# Problem to work on
Report every line of the data below that contains the word "perform", counting only matches with the same capitalization.

┌─ Material for this task

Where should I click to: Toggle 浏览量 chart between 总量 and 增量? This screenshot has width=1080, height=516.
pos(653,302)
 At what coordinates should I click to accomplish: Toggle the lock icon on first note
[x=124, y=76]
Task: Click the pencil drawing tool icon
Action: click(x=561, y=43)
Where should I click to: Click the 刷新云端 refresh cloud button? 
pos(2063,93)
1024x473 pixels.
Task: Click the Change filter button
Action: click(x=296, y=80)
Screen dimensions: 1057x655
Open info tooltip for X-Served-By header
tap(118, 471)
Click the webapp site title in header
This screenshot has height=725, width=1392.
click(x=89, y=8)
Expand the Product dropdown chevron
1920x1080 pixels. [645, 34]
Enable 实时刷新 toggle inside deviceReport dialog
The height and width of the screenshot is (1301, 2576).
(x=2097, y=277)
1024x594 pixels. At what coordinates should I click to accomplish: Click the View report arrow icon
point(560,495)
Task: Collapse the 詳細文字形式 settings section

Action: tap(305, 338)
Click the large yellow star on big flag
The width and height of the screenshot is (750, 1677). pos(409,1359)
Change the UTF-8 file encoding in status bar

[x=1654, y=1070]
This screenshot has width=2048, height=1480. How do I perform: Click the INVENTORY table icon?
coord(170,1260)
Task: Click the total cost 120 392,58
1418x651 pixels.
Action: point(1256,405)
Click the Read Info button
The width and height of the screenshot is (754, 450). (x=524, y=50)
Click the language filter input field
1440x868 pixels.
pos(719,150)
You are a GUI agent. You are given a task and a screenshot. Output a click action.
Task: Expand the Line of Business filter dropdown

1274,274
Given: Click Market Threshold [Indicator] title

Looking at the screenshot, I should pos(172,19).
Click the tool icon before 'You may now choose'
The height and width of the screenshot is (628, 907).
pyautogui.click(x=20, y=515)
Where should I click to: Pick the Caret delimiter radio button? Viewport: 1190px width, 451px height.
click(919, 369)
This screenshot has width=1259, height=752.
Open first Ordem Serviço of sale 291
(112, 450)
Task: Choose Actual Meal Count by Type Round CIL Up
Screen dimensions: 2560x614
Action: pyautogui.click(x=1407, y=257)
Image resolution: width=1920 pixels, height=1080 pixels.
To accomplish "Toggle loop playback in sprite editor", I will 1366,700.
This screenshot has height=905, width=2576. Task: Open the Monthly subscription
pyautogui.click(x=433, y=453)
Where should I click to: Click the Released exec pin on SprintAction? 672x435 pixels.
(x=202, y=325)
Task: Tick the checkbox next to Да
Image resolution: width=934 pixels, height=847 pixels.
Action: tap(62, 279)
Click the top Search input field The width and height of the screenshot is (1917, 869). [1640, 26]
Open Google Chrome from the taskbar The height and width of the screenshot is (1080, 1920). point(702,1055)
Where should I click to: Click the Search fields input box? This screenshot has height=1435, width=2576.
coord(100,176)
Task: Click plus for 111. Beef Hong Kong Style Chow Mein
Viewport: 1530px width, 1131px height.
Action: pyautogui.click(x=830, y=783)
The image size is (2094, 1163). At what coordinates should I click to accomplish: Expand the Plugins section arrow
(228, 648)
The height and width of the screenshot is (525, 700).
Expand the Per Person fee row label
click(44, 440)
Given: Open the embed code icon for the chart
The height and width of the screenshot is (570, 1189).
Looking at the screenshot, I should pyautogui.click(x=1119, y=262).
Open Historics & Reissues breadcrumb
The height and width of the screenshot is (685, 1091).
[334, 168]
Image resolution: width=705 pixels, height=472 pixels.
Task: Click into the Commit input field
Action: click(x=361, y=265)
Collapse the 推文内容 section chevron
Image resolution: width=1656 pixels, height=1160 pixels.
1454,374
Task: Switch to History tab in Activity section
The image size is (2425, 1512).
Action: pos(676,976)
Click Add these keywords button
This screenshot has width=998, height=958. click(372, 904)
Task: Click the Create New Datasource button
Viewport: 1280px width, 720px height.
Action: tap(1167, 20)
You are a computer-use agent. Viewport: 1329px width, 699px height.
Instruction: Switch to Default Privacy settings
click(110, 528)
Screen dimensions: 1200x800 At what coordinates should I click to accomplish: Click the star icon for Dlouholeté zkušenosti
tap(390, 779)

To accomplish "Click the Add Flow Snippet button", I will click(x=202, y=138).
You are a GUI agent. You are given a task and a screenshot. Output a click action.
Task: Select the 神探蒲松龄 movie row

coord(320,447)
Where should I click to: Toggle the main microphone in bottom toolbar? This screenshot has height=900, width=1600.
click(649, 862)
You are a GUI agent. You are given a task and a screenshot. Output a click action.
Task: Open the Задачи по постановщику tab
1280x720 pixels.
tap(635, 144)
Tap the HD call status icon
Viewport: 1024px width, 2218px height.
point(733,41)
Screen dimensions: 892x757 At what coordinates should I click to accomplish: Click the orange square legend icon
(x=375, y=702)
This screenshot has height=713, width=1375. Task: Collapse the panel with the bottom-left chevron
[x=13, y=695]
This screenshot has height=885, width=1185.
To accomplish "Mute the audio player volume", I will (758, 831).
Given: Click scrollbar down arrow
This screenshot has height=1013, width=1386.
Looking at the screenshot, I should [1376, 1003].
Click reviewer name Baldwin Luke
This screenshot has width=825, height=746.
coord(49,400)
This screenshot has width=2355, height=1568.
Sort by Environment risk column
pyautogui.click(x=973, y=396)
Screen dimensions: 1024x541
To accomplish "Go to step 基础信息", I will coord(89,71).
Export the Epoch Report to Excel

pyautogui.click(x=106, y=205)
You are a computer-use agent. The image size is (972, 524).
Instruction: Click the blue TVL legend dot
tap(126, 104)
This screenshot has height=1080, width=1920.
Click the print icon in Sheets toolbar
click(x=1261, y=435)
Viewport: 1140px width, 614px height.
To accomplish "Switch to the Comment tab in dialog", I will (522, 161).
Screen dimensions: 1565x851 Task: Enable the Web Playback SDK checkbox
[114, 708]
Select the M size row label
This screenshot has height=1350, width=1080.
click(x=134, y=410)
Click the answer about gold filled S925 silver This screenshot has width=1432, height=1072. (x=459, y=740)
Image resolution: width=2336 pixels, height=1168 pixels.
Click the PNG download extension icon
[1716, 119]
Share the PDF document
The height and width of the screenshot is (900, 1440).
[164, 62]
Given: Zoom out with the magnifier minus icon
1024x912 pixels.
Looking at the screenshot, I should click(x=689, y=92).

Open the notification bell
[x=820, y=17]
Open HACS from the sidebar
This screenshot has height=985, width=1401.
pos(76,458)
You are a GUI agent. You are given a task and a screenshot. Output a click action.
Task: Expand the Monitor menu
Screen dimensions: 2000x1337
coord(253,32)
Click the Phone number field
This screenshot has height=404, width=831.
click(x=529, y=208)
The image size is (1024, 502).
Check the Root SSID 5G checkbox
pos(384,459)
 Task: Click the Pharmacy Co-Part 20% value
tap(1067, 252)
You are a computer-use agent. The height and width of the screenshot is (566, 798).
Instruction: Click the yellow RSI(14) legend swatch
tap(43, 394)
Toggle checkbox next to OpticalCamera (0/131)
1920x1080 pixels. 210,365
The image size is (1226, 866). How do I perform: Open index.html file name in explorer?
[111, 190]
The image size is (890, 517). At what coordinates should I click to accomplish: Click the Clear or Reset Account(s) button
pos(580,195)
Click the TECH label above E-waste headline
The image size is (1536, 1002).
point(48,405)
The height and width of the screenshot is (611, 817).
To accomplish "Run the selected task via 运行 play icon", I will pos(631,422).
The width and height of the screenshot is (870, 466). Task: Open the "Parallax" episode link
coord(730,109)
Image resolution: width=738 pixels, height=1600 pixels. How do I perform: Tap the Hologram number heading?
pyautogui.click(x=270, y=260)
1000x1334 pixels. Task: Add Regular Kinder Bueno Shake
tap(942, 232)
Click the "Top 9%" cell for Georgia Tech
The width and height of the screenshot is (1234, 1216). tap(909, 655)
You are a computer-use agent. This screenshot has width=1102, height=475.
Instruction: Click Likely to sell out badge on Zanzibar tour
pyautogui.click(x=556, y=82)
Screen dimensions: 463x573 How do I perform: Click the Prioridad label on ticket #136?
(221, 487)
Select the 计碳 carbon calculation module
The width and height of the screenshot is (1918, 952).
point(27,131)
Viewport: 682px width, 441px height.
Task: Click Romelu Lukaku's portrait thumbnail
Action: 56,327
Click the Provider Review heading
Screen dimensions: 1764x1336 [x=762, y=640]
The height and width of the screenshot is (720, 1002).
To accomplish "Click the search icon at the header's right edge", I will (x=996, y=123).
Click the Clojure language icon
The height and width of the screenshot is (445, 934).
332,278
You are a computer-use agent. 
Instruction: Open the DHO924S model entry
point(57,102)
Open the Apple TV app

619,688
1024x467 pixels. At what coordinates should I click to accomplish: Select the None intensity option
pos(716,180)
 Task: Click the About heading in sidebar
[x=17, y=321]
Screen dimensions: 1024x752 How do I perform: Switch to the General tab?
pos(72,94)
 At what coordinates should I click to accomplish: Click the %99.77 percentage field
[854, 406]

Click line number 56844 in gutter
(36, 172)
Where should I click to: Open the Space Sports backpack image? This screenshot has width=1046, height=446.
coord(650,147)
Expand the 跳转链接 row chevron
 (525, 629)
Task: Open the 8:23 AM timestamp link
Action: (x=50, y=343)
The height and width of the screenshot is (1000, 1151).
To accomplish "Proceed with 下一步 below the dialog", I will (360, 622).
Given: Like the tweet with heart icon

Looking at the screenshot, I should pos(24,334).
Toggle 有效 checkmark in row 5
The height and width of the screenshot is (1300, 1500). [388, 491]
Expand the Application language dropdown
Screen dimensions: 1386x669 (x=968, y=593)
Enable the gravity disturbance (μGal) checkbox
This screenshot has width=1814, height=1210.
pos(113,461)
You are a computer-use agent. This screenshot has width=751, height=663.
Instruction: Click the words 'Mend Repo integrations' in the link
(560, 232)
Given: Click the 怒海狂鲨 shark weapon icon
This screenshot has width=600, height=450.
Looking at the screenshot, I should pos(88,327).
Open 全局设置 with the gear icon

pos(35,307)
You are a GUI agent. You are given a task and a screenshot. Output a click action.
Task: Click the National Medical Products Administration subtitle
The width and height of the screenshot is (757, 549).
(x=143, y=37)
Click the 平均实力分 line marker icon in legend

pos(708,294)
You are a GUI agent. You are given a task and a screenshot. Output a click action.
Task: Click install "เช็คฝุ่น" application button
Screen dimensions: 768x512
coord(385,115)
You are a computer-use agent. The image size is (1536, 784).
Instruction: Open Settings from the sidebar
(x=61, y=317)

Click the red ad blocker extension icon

└─

# Solved problem
This screenshot has width=2048, height=1480. How do I perform: Click the INVENTORY table icon?
The image size is (1226, 866). How do I perform: Open index.html file name in explorer?
Image resolution: width=738 pixels, height=1600 pixels. How do I perform: Tap the Hologram number heading?
Screen dimensions: 463x573 How do I perform: Click the Prioridad label on ticket #136?
Screen dimensions: 1024x752 How do I perform: Switch to the General tab?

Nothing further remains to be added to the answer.